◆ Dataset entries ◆
***
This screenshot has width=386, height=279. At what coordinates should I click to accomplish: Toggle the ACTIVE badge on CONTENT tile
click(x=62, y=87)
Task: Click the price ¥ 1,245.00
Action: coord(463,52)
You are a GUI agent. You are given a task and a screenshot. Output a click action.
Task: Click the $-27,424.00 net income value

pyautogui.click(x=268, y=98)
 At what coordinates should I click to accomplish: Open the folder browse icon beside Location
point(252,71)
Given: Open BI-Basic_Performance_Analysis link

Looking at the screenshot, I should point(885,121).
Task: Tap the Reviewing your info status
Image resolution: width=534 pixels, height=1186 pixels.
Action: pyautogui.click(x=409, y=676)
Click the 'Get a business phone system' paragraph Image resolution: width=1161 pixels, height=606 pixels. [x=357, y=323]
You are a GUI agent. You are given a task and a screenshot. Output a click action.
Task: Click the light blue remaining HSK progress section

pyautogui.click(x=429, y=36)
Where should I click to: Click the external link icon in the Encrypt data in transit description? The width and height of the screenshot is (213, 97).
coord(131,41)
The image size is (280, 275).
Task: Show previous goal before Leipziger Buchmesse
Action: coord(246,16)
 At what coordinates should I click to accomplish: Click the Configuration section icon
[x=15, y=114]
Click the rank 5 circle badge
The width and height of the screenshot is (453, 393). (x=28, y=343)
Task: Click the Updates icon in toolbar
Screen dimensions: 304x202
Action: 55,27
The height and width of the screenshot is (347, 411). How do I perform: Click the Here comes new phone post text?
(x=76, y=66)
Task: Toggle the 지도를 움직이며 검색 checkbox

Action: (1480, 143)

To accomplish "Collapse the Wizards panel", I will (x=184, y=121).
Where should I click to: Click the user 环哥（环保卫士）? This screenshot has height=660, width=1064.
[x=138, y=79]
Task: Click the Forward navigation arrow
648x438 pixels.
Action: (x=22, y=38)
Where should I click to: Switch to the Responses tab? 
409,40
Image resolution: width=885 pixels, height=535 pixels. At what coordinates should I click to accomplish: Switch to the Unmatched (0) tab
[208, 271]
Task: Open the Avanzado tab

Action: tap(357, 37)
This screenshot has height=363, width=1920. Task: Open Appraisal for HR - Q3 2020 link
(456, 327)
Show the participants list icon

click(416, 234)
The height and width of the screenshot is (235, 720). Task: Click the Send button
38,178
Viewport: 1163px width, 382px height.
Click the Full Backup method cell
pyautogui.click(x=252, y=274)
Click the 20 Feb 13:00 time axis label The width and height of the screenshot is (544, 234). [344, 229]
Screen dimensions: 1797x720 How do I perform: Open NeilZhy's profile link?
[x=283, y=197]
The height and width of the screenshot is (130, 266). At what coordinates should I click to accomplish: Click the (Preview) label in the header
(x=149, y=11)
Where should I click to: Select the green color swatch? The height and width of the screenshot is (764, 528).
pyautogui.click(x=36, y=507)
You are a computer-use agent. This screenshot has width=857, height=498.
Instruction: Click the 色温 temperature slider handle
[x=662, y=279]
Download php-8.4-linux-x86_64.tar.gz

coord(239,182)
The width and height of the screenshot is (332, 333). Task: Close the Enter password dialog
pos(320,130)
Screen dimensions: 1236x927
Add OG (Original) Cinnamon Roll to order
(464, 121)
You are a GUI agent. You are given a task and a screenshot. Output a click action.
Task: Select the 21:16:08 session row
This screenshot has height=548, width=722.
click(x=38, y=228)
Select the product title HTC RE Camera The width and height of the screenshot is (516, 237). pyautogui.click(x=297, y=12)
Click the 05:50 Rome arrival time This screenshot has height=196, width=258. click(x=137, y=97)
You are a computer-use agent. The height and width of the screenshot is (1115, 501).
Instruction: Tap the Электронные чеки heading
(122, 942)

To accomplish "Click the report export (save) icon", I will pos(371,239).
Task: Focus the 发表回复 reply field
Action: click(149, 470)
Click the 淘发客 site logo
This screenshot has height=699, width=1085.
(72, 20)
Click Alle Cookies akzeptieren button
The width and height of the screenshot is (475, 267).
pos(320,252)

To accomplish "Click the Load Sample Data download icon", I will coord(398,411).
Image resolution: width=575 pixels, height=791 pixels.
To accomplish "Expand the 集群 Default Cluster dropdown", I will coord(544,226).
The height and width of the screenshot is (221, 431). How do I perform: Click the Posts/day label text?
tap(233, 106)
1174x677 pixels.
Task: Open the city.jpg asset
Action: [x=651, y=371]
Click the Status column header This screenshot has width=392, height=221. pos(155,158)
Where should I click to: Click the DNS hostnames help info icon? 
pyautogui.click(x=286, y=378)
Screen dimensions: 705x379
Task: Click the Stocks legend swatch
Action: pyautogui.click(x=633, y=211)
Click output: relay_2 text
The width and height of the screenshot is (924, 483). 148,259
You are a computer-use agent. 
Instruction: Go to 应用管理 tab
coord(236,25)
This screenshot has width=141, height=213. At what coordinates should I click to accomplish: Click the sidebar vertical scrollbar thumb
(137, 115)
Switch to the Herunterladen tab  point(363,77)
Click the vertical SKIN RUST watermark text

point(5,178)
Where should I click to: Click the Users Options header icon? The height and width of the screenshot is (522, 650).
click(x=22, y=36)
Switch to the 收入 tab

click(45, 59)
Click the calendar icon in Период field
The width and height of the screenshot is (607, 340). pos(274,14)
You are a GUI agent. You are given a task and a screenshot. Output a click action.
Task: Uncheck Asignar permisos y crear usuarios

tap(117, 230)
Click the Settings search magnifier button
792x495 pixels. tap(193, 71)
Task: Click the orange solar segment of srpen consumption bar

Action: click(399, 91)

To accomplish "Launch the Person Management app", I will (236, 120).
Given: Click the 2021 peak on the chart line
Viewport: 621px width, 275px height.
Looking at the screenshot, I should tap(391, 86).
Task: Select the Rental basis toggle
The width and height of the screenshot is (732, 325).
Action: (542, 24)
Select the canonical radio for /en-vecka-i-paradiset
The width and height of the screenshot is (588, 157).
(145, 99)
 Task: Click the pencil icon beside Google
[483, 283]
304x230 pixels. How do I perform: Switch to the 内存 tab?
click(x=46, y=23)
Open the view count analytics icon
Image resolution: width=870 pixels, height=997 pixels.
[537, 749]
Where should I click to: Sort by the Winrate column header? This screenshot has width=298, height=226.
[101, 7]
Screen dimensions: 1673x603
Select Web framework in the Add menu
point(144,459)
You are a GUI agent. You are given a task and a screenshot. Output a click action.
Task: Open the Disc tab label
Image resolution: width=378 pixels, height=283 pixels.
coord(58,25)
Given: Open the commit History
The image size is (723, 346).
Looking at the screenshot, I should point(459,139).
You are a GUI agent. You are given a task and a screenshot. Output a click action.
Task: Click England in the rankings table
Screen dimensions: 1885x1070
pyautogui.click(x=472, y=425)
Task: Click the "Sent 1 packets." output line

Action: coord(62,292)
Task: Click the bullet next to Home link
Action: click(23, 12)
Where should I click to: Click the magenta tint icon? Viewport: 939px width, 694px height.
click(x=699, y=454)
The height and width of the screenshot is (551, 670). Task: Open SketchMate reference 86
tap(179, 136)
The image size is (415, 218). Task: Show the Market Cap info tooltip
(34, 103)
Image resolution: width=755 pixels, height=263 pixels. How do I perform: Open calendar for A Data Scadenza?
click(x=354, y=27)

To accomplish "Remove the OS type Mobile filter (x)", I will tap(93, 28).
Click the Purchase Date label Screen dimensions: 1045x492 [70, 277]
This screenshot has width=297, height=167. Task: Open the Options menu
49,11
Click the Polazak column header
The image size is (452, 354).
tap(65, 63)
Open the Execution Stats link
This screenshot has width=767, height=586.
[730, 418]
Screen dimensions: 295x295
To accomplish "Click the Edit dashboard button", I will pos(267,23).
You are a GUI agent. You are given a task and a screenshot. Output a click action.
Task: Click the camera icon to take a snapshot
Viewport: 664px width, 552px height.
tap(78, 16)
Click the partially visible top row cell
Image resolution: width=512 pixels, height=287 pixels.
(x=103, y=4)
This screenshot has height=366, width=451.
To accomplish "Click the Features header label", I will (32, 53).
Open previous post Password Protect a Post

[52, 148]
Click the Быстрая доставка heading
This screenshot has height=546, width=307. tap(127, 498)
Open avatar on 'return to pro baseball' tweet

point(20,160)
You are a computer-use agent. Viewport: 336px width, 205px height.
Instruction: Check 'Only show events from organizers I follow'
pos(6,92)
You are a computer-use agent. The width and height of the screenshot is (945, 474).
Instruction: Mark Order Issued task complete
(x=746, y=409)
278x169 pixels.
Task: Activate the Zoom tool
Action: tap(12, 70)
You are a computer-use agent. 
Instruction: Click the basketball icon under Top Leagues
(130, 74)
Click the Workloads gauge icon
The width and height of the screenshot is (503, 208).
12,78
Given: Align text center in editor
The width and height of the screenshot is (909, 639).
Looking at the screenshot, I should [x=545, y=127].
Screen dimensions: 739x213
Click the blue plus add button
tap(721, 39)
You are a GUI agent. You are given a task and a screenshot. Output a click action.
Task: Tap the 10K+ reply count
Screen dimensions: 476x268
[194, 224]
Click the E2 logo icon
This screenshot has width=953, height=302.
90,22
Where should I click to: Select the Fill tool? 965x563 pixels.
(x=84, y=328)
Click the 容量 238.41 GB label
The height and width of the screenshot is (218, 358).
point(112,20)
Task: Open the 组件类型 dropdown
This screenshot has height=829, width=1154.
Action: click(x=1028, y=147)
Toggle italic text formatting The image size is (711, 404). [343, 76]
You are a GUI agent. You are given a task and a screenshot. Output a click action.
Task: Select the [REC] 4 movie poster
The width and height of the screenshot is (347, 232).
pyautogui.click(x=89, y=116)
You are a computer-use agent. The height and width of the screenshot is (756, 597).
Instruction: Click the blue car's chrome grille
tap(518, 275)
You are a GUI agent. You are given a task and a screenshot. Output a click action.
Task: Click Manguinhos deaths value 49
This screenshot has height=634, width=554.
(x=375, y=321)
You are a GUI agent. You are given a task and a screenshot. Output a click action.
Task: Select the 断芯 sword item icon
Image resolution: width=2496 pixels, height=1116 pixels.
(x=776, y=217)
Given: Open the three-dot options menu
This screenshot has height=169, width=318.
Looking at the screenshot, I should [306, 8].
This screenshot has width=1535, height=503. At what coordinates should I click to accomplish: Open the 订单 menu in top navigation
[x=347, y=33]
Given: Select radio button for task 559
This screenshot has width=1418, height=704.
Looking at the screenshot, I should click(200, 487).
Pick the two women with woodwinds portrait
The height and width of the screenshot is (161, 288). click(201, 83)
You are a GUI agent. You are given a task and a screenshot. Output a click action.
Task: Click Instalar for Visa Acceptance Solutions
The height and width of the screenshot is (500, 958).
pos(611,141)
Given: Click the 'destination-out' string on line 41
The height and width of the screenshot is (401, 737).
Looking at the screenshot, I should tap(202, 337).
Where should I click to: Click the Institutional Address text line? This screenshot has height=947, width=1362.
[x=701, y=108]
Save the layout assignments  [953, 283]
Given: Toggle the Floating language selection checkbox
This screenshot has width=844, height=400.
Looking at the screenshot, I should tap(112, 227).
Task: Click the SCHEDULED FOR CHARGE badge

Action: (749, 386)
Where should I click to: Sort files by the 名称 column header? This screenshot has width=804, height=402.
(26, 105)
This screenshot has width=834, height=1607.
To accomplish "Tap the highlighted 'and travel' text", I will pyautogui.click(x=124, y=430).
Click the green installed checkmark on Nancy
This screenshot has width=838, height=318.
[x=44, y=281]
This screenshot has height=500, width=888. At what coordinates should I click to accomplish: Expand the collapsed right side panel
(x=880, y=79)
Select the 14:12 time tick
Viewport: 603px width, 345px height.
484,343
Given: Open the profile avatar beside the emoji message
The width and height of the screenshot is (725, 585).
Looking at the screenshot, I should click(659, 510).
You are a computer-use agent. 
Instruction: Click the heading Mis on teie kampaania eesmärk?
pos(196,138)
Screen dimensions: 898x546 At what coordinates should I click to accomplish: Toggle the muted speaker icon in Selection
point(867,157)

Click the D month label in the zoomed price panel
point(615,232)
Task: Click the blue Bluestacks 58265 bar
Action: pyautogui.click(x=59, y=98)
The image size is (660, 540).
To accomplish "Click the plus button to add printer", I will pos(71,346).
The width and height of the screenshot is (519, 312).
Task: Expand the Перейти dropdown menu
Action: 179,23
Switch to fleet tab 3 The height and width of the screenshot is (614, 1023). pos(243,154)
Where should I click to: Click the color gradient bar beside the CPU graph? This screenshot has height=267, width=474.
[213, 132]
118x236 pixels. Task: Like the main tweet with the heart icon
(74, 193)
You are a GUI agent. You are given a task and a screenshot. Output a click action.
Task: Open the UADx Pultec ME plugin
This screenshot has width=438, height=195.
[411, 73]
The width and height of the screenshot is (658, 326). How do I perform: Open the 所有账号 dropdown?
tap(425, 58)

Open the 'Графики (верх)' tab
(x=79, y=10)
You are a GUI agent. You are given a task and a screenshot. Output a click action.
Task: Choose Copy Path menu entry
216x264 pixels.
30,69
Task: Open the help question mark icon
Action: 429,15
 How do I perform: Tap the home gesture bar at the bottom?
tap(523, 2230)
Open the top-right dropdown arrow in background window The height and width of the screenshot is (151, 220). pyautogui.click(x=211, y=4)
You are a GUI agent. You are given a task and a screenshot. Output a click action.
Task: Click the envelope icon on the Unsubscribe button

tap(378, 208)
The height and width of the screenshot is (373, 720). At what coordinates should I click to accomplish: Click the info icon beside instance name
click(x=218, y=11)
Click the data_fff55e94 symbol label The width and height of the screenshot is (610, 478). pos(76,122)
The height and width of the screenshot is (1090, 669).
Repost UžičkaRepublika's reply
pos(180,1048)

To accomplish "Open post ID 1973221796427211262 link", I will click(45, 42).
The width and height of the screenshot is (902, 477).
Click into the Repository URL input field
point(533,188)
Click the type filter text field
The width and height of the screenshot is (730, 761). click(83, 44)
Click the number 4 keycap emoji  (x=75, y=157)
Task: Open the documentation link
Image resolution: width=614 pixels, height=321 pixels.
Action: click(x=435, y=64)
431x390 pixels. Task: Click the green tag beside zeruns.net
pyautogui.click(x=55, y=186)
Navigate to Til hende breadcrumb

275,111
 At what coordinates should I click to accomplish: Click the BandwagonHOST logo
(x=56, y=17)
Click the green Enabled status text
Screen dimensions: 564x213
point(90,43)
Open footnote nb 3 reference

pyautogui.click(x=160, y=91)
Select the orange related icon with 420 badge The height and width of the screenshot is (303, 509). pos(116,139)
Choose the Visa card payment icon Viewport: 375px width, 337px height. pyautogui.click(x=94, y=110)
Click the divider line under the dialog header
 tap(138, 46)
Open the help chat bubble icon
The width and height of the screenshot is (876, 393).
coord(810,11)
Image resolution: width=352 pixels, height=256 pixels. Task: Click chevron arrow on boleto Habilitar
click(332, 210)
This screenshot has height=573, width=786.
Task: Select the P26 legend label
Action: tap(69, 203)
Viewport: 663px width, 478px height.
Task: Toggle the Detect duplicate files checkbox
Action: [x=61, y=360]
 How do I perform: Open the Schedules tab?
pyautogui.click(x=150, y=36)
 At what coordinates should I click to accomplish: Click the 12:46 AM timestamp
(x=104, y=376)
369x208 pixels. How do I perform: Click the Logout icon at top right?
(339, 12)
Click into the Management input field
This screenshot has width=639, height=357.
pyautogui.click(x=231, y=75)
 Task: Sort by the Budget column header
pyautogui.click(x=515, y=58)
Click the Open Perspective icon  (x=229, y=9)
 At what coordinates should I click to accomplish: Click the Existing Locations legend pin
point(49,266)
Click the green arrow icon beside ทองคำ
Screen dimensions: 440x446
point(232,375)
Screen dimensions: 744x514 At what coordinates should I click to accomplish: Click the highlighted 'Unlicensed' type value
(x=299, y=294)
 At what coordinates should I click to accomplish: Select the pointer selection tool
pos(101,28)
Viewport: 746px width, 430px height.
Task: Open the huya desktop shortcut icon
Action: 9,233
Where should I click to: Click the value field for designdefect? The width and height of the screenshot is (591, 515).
***
◆ Task details ◆
Search the data above for the string "emoji" and report each line that holds it.

◆ Task result ◆
Given: Open the profile avatar beside the emoji message
Click the number 4 keycap emoji  (x=75, y=157)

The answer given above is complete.